As a reminder: Function isn’t really a “generic type”, it’s simply a function that takes two identity functions and returns an identity function based on that. Function just tricks the compiler into applying type constraints. To make sure that this doesn’t actually do anything at runtime, you can check the generated js code for Function:

$Function = function(From, To) {
  return function(f) {
    return f;
  };
};

But it does help us at compile time, and it looks much nicer than the alternative, IMO. Let’s just hope the V8 optimizes this away. With this simple idea it’s possible to describe types and enforce them at compile time. This can be extended do describe arrays, specific objects, tuples and combinations of these. After I played with these “types” for a while, I used them to write a small script that starts a web server and responds to requests. Thanks to the integration with node.js, getting a server running was very easy, but I did get stuck with my “type declarations” a few times. The compiler errors aren’t super good. But most of the time they were good enough, so I’m not complaining.

You can look at the code I wrote in this Github Gist. types.ics contains the type helpers and server.ics the code to get the server running. I decided to write all “types” capitalized. I invite you to play around with the types, and try to build an abstraction based on it. (Can you describe a recursive data structure, like a tree? Is it possible to fake a form of inheritance?)

My thoughts

Overall, I enjoyed using IntercalScript and trying to cheat the compiler. It works surprisingly well, especially the type inference is very powerful. And that’s actually something I’d like to criticize: It’s too good.

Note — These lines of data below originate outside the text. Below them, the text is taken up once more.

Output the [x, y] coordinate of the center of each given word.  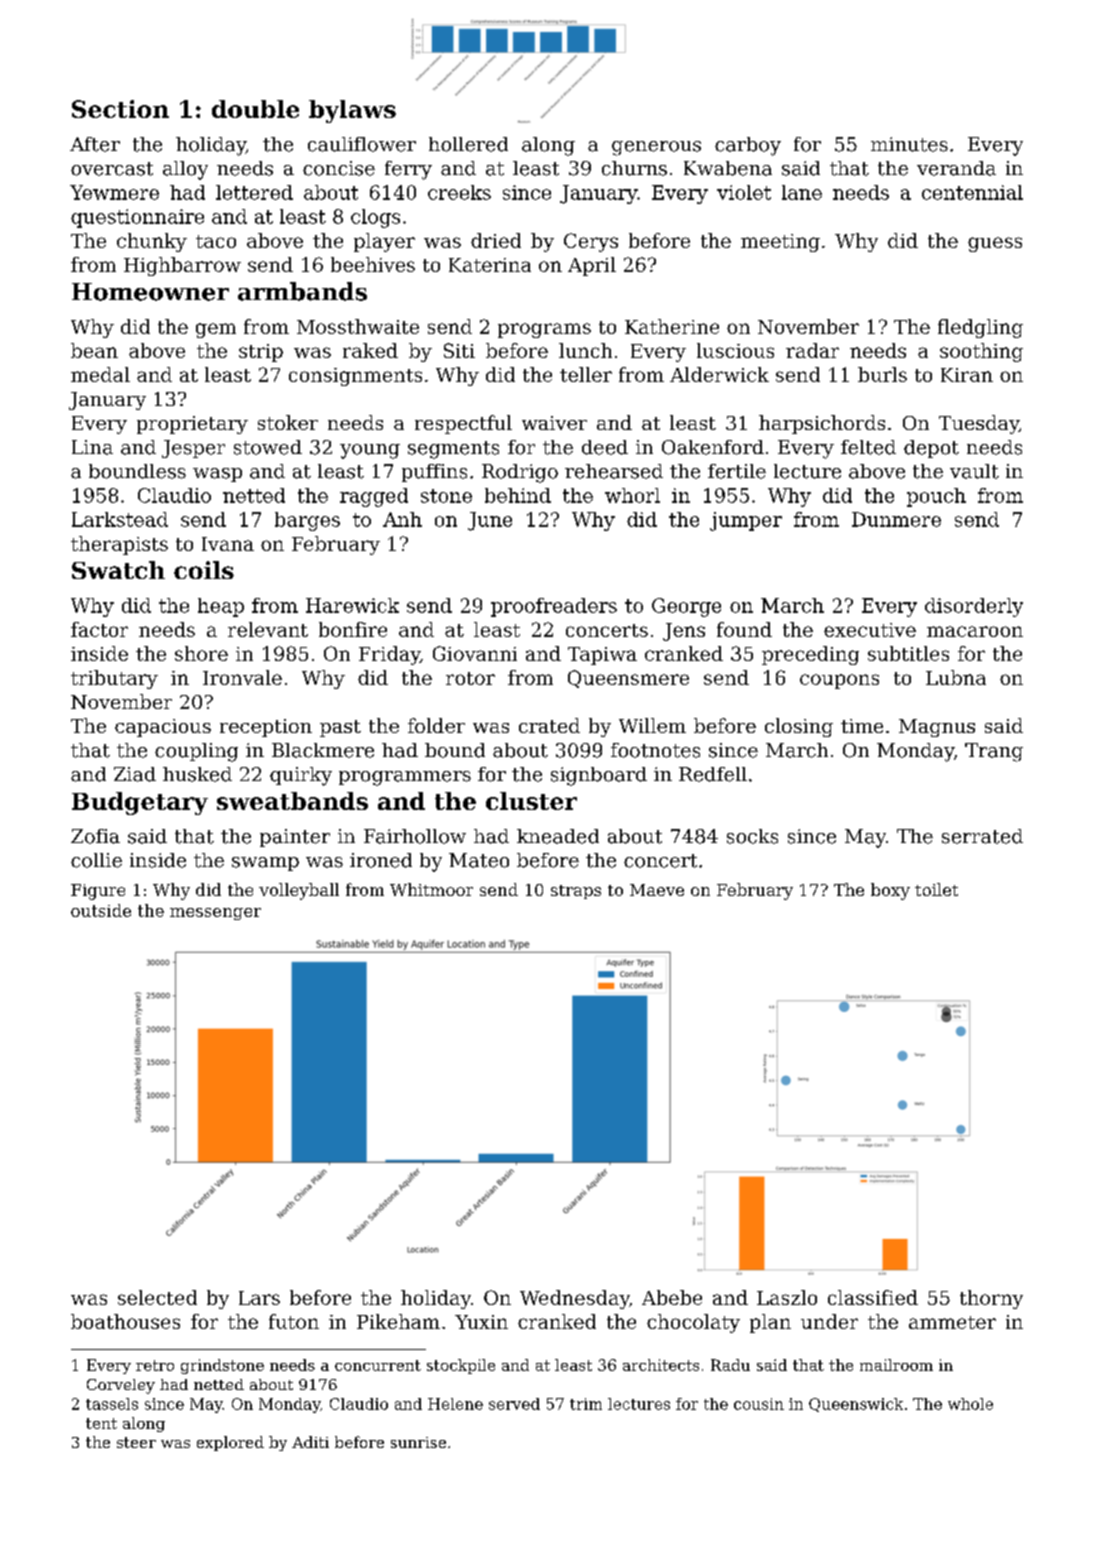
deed [605, 447]
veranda [956, 168]
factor [99, 629]
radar [812, 350]
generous [656, 148]
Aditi [310, 1442]
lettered [254, 192]
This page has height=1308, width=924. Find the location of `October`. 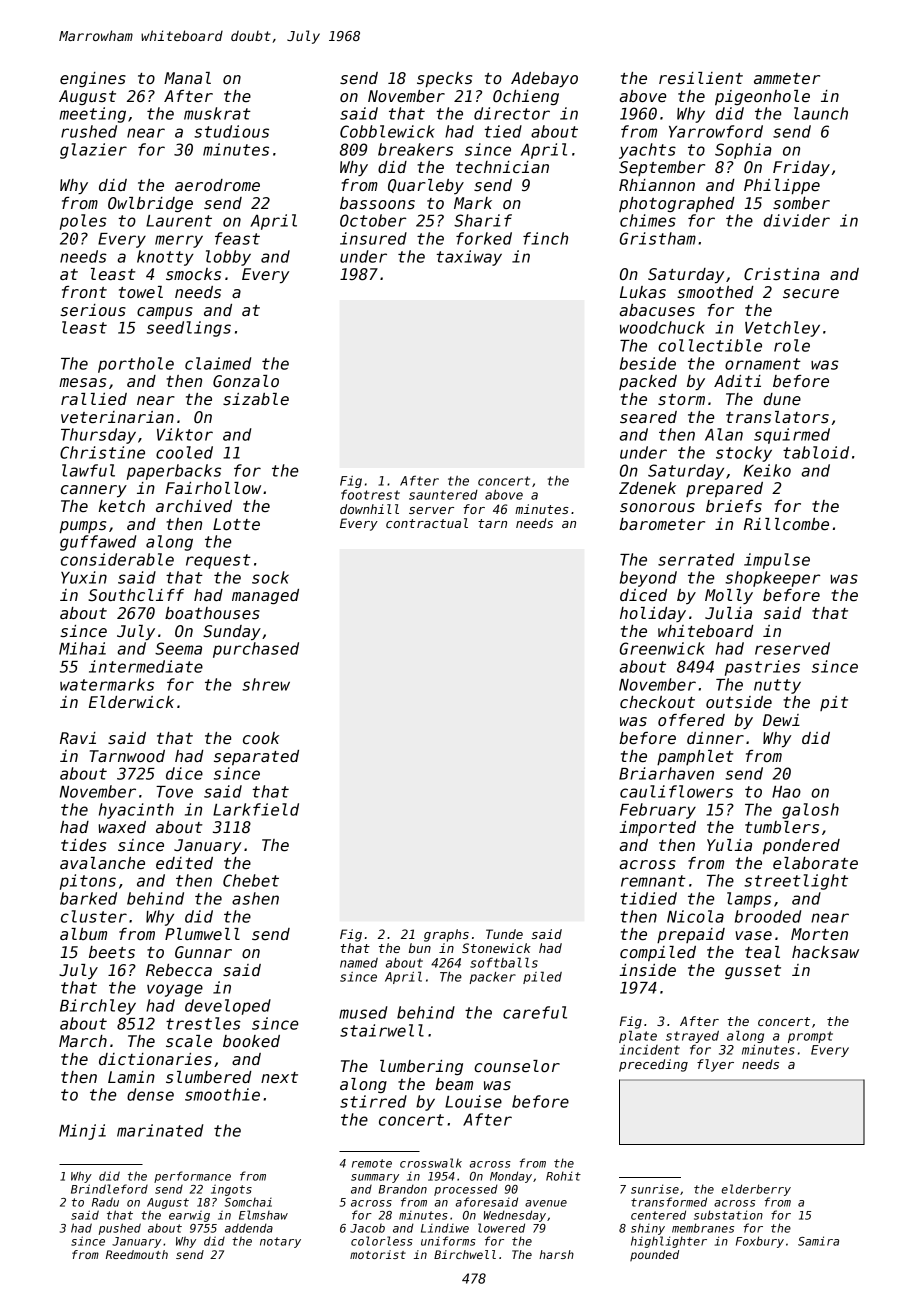

October is located at coordinates (373, 220).
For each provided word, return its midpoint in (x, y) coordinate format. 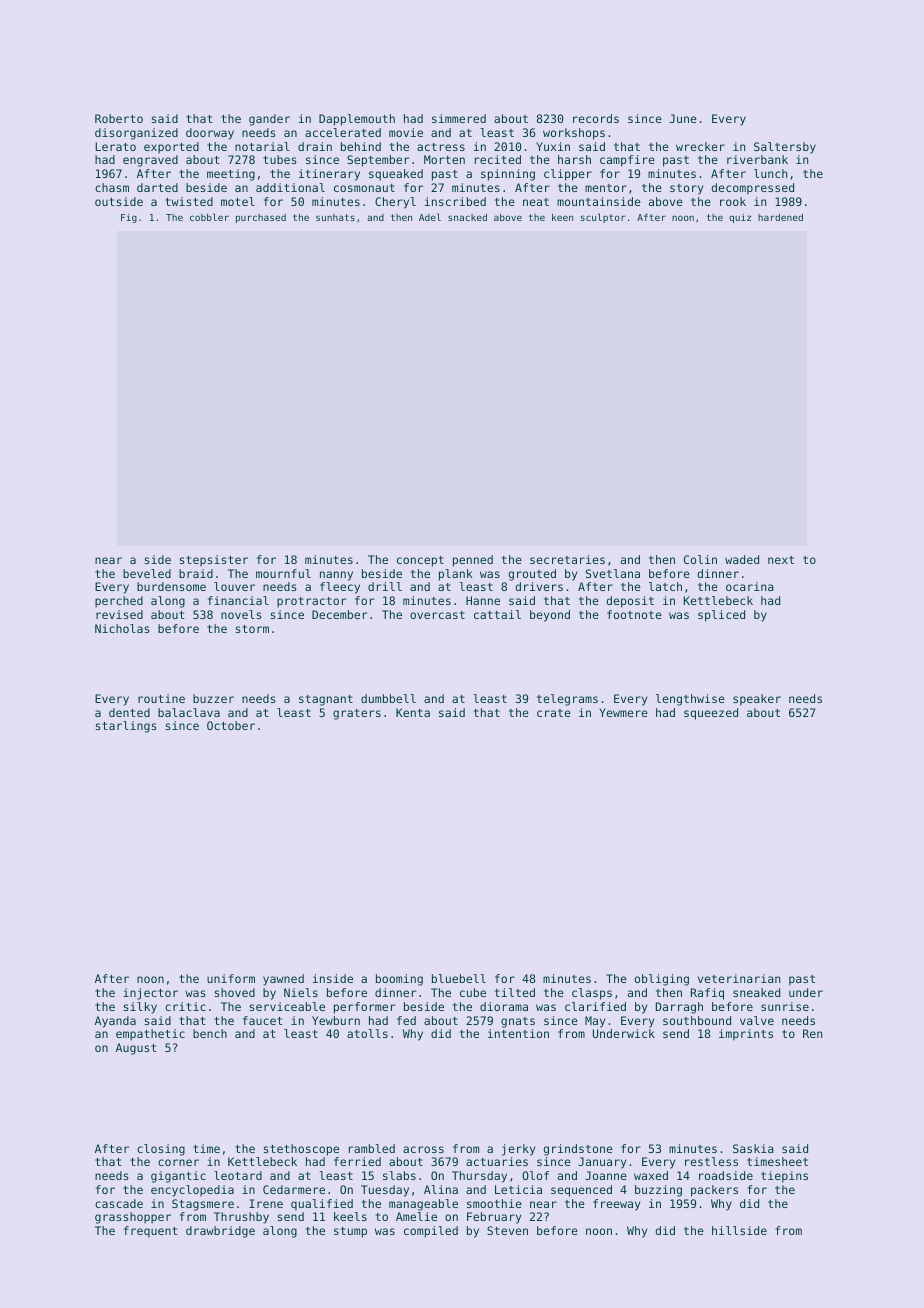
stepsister (214, 561)
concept (420, 561)
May (595, 1022)
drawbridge (220, 1232)
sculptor (603, 218)
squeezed (711, 714)
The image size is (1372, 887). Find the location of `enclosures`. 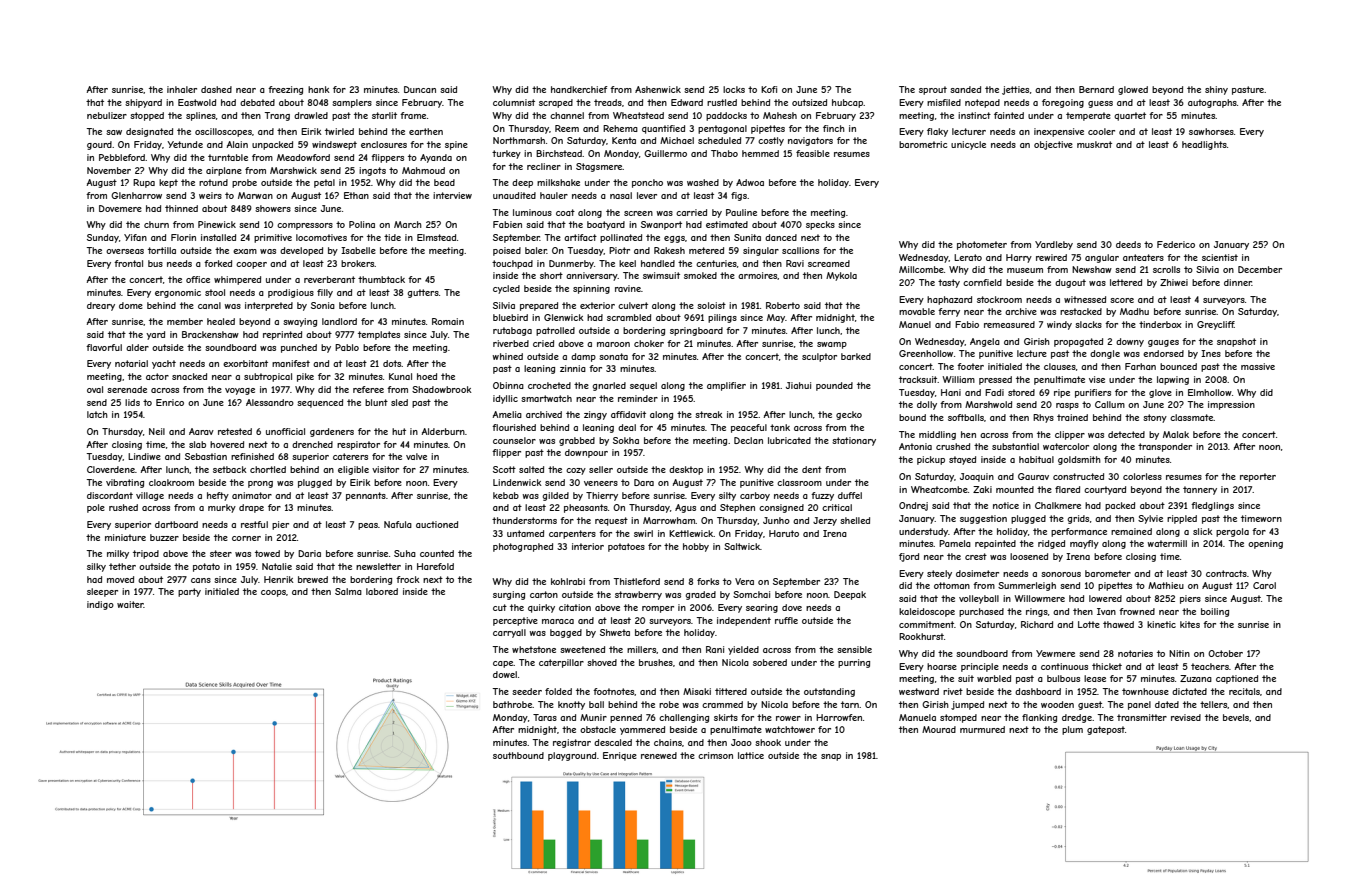

enclosures is located at coordinates (384, 144).
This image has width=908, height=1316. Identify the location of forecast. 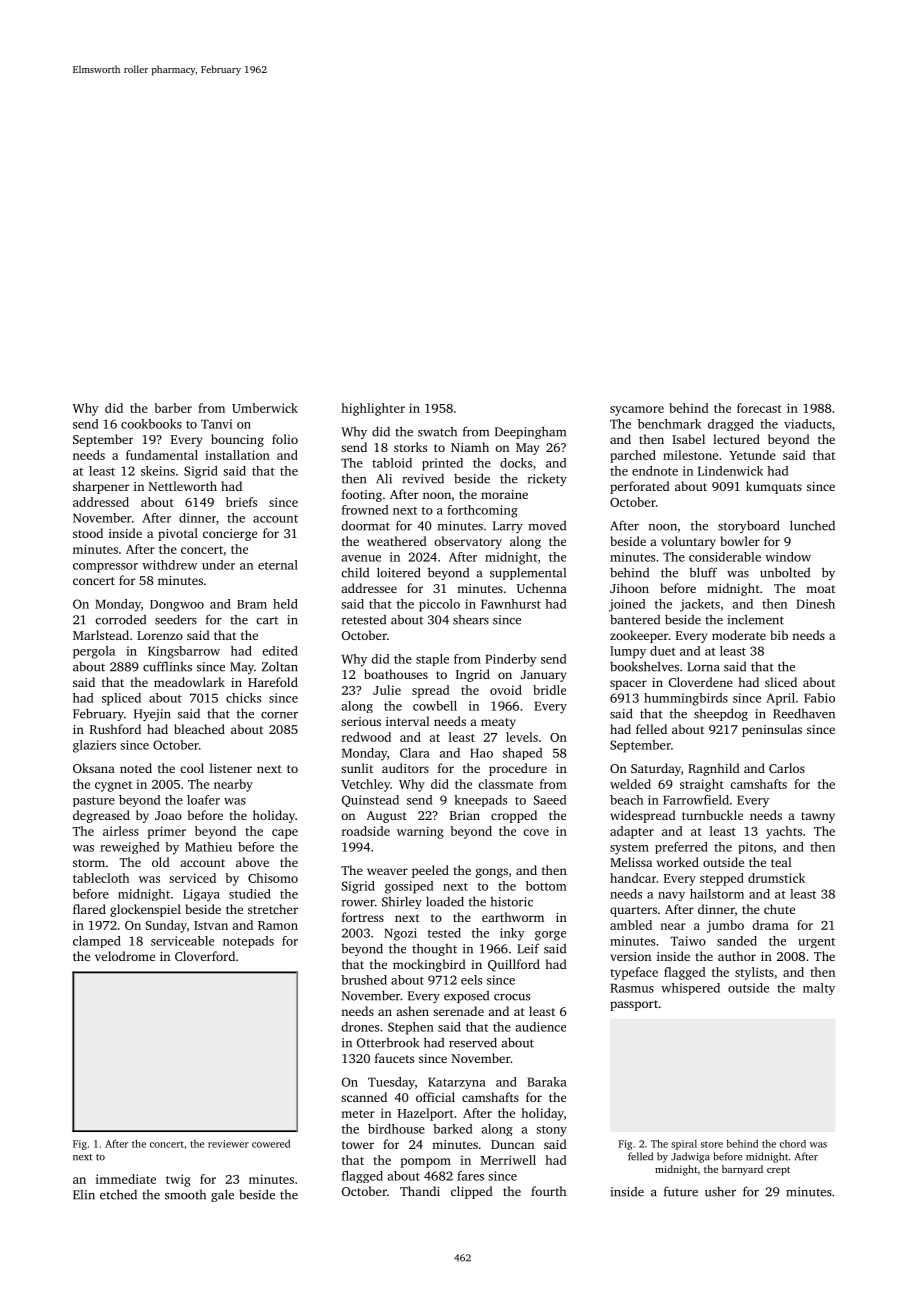
(759, 408).
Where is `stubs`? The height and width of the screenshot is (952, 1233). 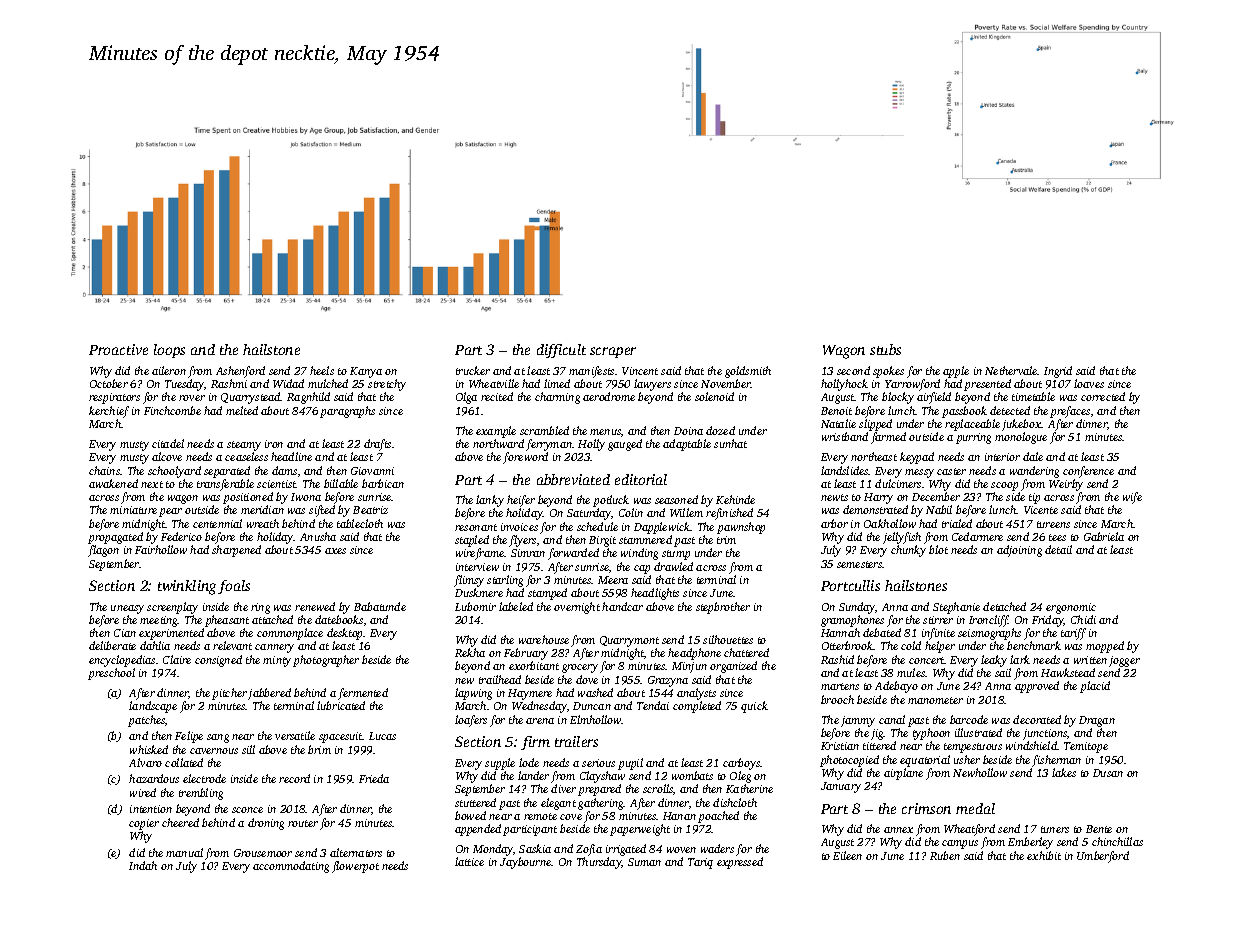
stubs is located at coordinates (885, 349).
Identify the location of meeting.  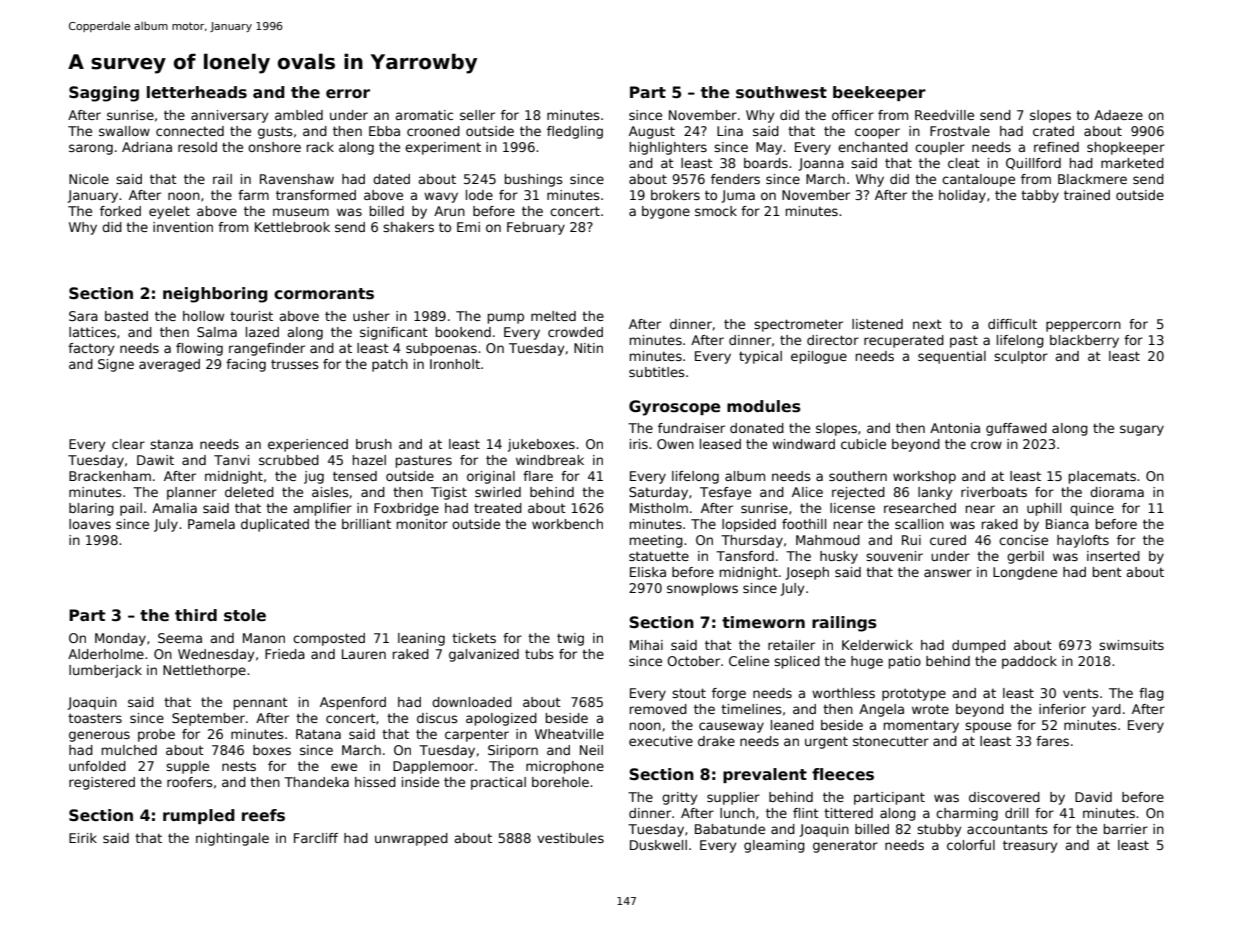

If the intention of this language is to be a parody of other languages, it should feel familiar, but annoying. The original INTERCAL was annoying. But the creator of IntercalScript really went all in with the type system, to the point where I almost feel like I’d rather see a serious language with this approach. The readme makes fun of valuing simplicity above all, stating that IntercalScript is “at least five times simpler than Go” and mentioning “orthogonality of concepts” as a reason that IntercalScript doesn’t need any more features. This is a bit contradicted by the fact that these arguments are somewhat reasonable. It doesn’t have type declarations, but you can kinda hack them in. It doesn’t have exceptions, but thanks to the js ffi, you could probably implement that as well. So it partially proves the point that it’s making fun of.

The readme references Stephen Dolan’s PhD thesis on subtyping, and I assume that it had an effect on the language. Maybe the creator started IntercalScript as a joke, but after a while got lost in trying to make it actually nice?

Type inference is nice, tuples are nice and sum types are nice, so it’s not an overall bad language. Sadly, due the deliberate anti-features, like having to write ().0, I really wouldn’t recommend it for anything over a 100 lines. But if you for some reason have to write a little bit of throwaway node.js code, using IntercalScript could make it less boring. I had fun with it! Either way I recommend looking at the readme.

Also, the code formatter is very good.